=== Your goal ===
Locate every line in the records that contains the string "Viewport", and reproduce each such line in full.

=== Input data ===
━━━━━━━━━━━━━━━━━━━━

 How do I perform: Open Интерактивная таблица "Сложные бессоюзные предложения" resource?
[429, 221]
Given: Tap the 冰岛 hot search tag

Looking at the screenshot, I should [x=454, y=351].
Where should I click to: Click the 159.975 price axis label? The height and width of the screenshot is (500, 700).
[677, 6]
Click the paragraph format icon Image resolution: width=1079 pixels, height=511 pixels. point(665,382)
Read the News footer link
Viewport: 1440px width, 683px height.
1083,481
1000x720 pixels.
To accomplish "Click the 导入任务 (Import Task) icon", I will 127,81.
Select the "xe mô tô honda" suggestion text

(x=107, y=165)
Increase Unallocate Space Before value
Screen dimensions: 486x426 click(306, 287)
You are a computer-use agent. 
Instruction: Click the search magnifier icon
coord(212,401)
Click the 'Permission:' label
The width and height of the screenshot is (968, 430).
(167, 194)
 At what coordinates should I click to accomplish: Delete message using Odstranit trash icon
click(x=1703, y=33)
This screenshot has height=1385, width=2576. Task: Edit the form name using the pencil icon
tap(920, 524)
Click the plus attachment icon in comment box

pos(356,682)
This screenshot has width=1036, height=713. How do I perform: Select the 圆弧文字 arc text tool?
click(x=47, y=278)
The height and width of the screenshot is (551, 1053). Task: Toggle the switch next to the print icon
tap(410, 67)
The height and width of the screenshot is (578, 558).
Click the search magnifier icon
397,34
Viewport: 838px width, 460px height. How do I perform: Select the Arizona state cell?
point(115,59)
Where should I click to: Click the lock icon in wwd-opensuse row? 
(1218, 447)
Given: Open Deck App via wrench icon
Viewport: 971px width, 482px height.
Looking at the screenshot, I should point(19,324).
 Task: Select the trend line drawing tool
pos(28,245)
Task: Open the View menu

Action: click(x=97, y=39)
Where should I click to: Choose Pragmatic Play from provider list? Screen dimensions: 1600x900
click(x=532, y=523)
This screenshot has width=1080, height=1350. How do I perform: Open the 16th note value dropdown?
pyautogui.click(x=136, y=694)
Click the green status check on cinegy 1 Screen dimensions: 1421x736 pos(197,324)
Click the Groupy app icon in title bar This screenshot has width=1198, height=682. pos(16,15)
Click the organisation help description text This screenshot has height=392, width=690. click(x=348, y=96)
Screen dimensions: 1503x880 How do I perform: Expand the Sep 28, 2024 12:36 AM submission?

━━━━━━━━━━━━━━━━━━━━

=== Result of the task ===
Viewport: 1440px width, 683px height.
Viewport: 838px width, 460px height. How do I perform: Select the Arizona state cell?
Viewport: 971px width, 482px height.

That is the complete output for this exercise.